~𝕯𝖎𝖊𝖟~

6.4K 435 290
                                    

"İtiraz istemiyorum jimin 2 gün sonra tatile gideceğiz ve sana ben bakacağım."

"Jeongguk gerçekten gerek yok, iyiyim ben." jeongguk küçüğünün kolundan tutup yatağa yatırmış üzerini bir güzel örtmüştü, küçüğünü hastaneden çıktığından beri öksürüyordu.
Jeongguk jimin'in alnına koymuştu ellerini, elleri anında ısınırken dehşet içinde bakmıştı ona.

"Tanrım jimin sen yanıyorsun! Asla bırakmam seni bu halde sakın konuşma ve beni bekle." jeongguk hızla kalkıp aşağıya inmiş bulduğu bir bezi ıslatıp tekrardan jimin'in yanına varmıştı. Küçük beden yatakta cenin pozisyonunda uzanmıştı.

Jeongguk küçüğün yanına yaklaşıp ellerini omuzlarına koymuştu, jimin baygın bakışlarla jeongguk'a çevirmişti gözlerini.
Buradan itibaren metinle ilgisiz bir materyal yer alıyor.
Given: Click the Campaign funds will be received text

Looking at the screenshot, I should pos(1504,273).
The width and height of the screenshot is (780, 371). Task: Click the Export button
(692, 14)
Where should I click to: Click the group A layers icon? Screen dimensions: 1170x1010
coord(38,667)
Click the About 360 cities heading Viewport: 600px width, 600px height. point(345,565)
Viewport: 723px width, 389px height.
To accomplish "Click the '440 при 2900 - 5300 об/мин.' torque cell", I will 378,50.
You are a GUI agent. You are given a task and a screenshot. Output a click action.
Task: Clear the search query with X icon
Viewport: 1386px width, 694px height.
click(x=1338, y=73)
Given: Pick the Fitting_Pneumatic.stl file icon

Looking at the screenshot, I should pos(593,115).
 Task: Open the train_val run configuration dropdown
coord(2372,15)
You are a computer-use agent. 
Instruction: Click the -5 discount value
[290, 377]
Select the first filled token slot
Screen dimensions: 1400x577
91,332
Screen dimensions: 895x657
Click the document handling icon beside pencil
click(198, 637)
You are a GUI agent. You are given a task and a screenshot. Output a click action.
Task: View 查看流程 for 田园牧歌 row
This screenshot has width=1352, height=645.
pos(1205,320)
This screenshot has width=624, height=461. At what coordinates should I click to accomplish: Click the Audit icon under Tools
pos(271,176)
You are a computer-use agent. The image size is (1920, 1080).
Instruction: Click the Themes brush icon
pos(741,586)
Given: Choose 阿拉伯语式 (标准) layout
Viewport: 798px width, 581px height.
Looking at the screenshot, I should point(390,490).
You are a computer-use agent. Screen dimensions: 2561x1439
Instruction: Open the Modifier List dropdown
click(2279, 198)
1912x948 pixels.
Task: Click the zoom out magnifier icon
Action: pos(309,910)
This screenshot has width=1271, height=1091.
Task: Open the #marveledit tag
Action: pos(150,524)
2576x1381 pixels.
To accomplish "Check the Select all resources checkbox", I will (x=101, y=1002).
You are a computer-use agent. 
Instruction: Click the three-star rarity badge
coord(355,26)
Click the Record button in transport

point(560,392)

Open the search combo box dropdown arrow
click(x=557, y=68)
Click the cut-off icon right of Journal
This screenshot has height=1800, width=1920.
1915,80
Oldukça yorgundu berbat göründüğünün farkındaydı. Büyük olan küçüğünün alnına soğuk havluyu bırakıp üstündeki battaniyeyi çekmişti.

Bir kaç dakika sonra jimin'in ateşinin daha da arttığını fark etti jeongguk.
Ne yapacağını düşünürken en sonunda küçüğünü yataktan kaldırıp konuşmak için dudaklarını aralamıştı.

"Jimin, sana duş aldırmamız gerekiyor ateşin düşmüyor."jimin şuan hayır diyemeyecek kadar yorgun hissediyordu. Kollarını havaya kaldırıp büyüğünün onu kucağına almasını bekledi, o gece gibi. Jeongguk şaşkın bakışlarını jimin'e yönlendirirken küçüğünü daha fazla bekletmemek adına onu kucağına almıştı. Jimin anında bacaklarını büyüğünün beline dolayıp kollarını boynuna sarmıştı.

Jeonggukta küçüğünü düşürmemek adına elini ince beline sarmıştı. İki bedenin kokuları hunharca birbirine karışırken ikisi de sadece birbirine bakıp derin nefesler alıyorlardı.

Büyük olan sonunda banyoya varmış kucağındaki bedeni klozete oturtmuştu, duşa kabin'e girip suyu ayarlarken aklına jimin'in burada yaptığı şeyler gelmişti, kalçasını öne çıkararak sallaması, üstüne damlayan sular, dar deliğinin sardığı parmaklar. Jeongguk yükseldiğini hissediyordu.

Kesinlikle birazdan jimin'i canlı bir şekilde çıplak göreceği için kalbi yerinden çıkacakmış gibi atıyordu, hadi jeongguk sadece jimin'i çıplak görecek ve onu yıkayacaksın diye düşündü. büyütülecek bir şey değildi.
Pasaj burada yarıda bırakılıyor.